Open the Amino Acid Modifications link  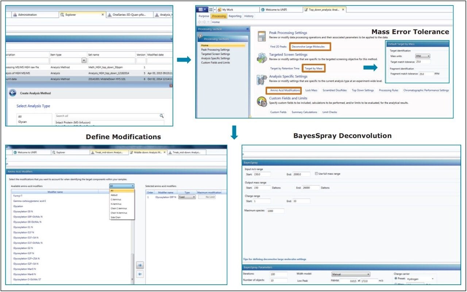pyautogui.click(x=283, y=90)
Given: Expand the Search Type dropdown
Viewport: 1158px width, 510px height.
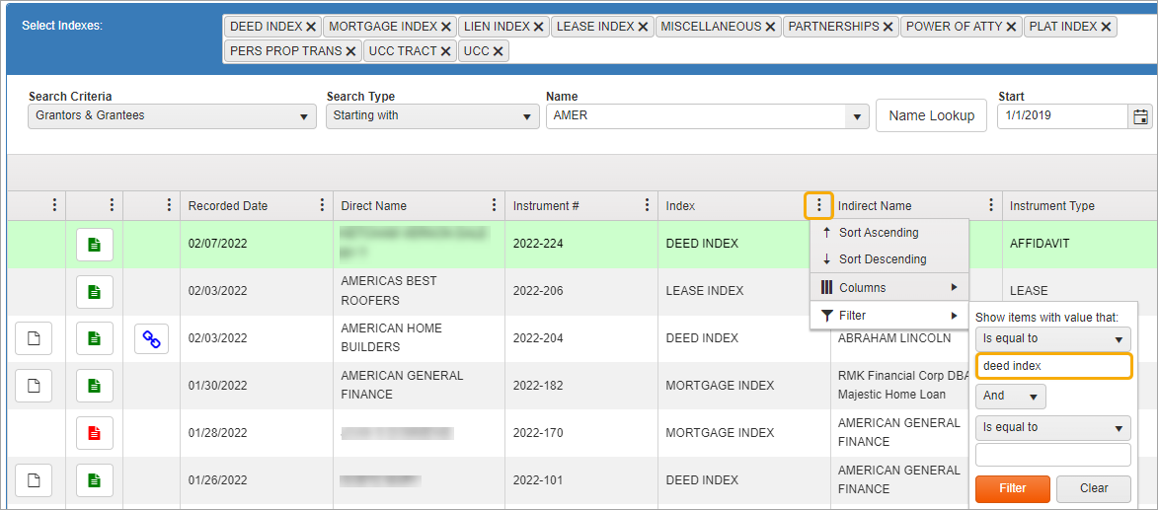Looking at the screenshot, I should [432, 116].

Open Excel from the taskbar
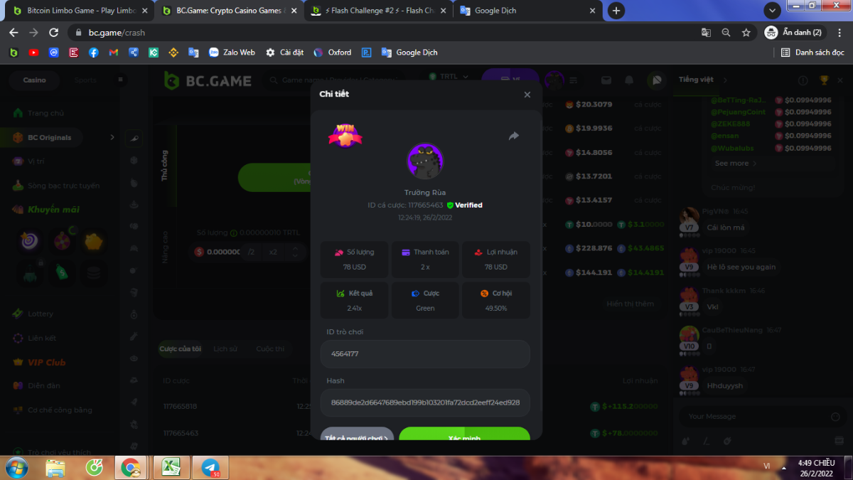pos(171,467)
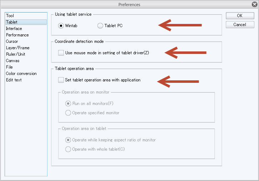The image size is (259, 181).
Task: Choose Run on all monitors option
Action: tap(68, 104)
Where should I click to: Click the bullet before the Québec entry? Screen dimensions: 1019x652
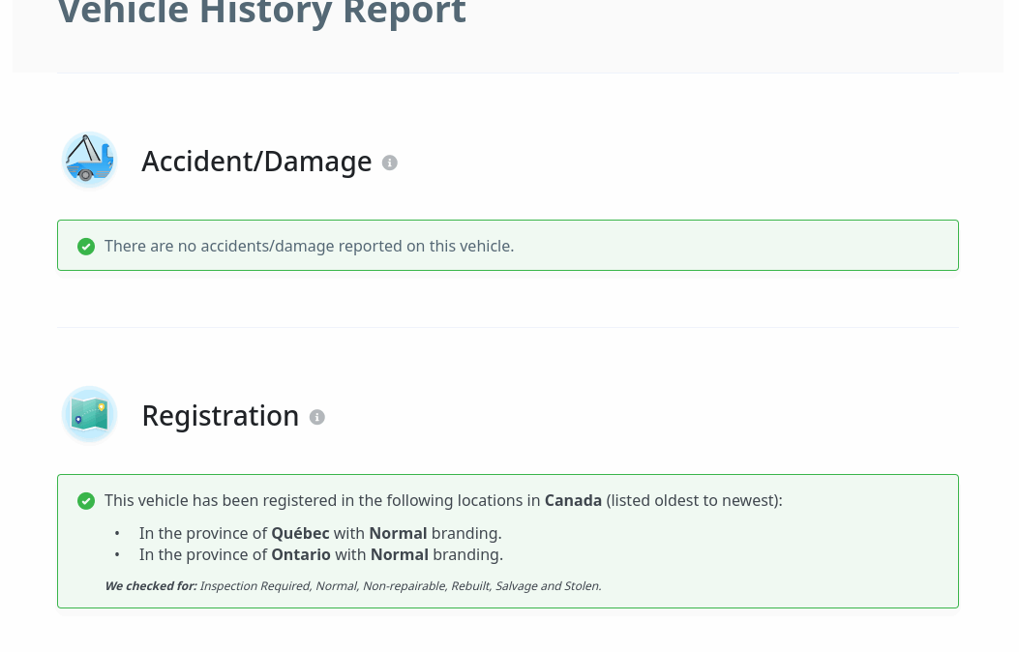(x=117, y=533)
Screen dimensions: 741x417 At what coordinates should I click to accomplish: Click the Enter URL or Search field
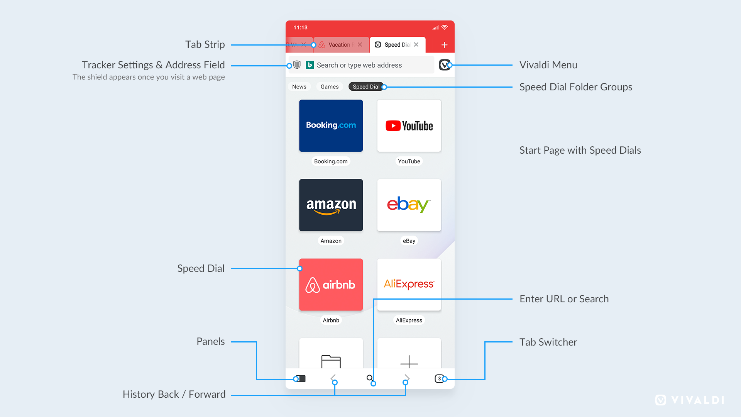click(370, 378)
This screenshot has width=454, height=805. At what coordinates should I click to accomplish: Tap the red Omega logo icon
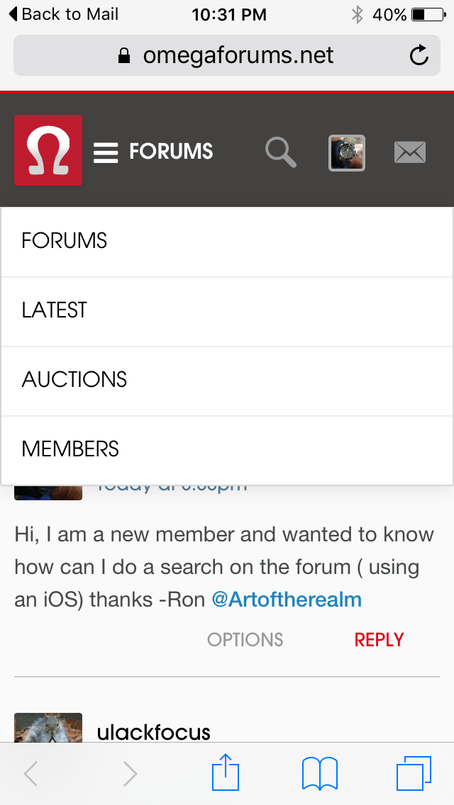tap(48, 150)
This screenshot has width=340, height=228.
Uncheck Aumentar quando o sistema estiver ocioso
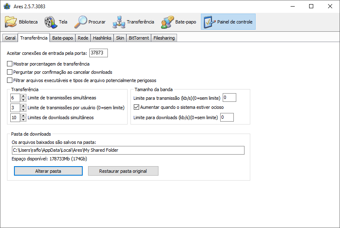[137, 107]
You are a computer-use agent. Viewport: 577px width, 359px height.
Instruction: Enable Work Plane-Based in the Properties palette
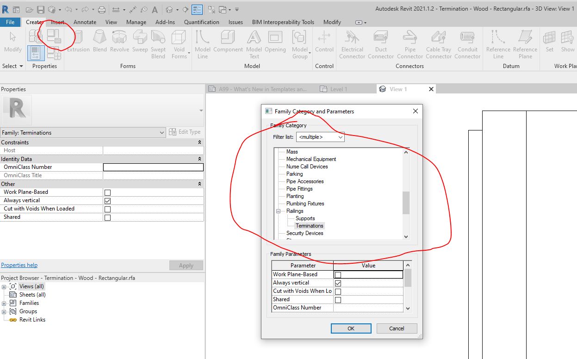[x=106, y=192]
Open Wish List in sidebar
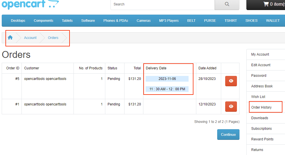 click(x=258, y=97)
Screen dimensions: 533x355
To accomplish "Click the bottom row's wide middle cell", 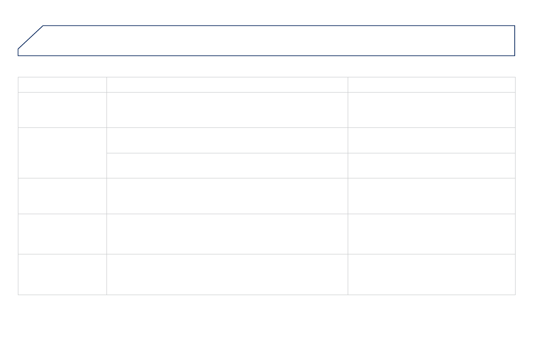I will [227, 275].
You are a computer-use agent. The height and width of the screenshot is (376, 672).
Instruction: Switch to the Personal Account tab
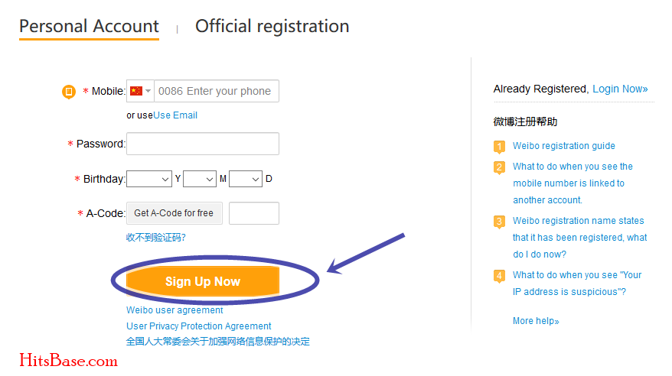tap(89, 27)
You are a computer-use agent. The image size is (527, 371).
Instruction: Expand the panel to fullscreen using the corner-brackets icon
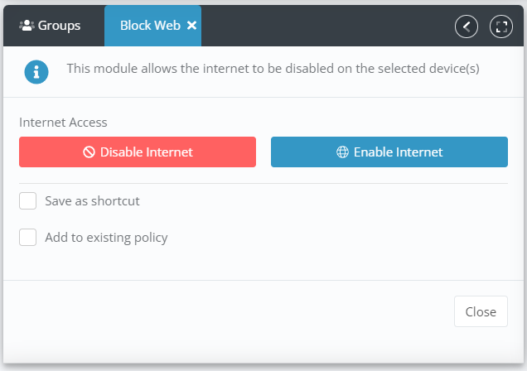[x=501, y=27]
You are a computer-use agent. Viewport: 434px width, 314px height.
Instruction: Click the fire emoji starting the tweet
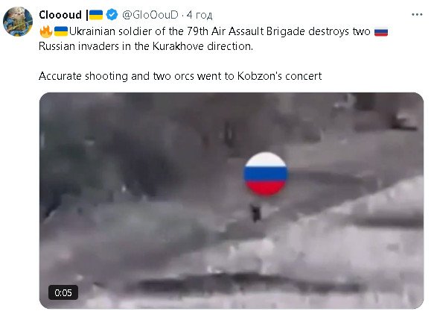click(45, 31)
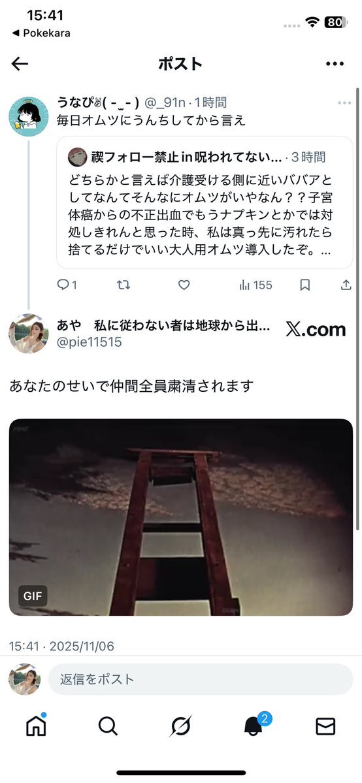Viewport: 362px width, 783px height.
Task: Tap the share upload icon
Action: 346,285
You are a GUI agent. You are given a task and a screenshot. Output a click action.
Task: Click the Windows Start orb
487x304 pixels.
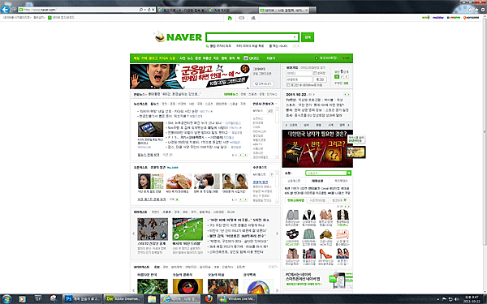click(x=6, y=299)
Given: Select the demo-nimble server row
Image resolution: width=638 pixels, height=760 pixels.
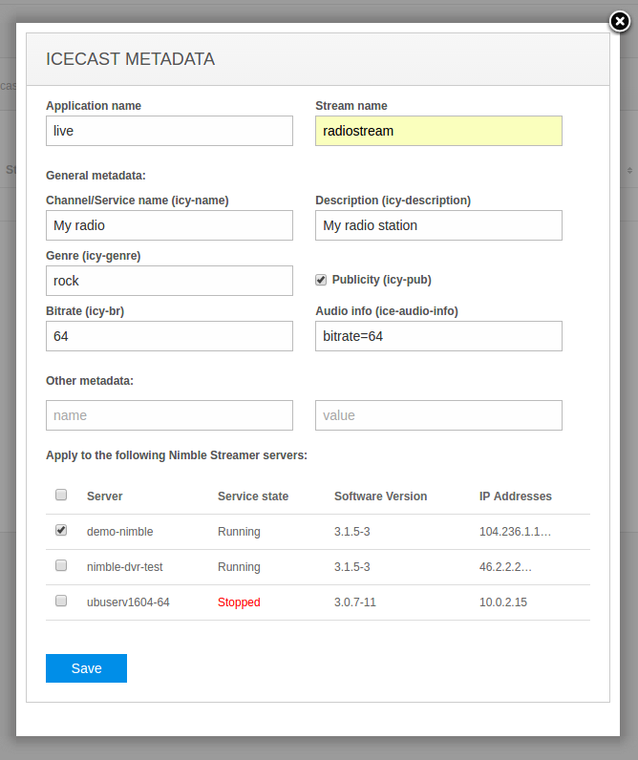Looking at the screenshot, I should pyautogui.click(x=318, y=532).
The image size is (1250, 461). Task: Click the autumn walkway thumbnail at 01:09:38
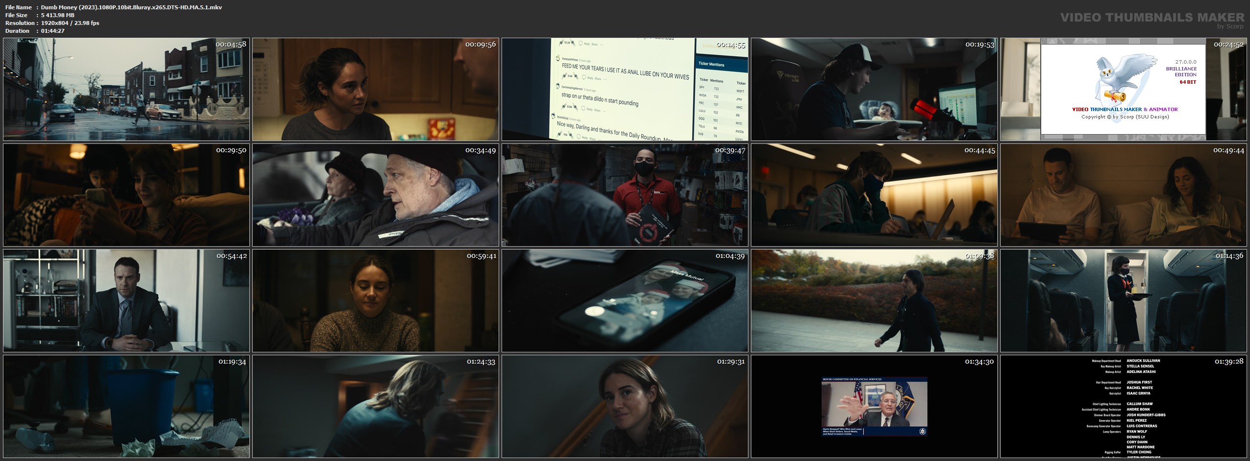pos(874,301)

◆ ◆ ◆ ◆

Filter the listing by the string "computer"; copy each matching line.

You are a computer-use agent. Viewport: 577px width, 359px height.
You are a computer-use agent. The height and width of the screenshot is (376, 672).
You are a computer-use agent. The image size is (527, 371).
You are a computer-use agent. Viewport: 434px width, 314px height.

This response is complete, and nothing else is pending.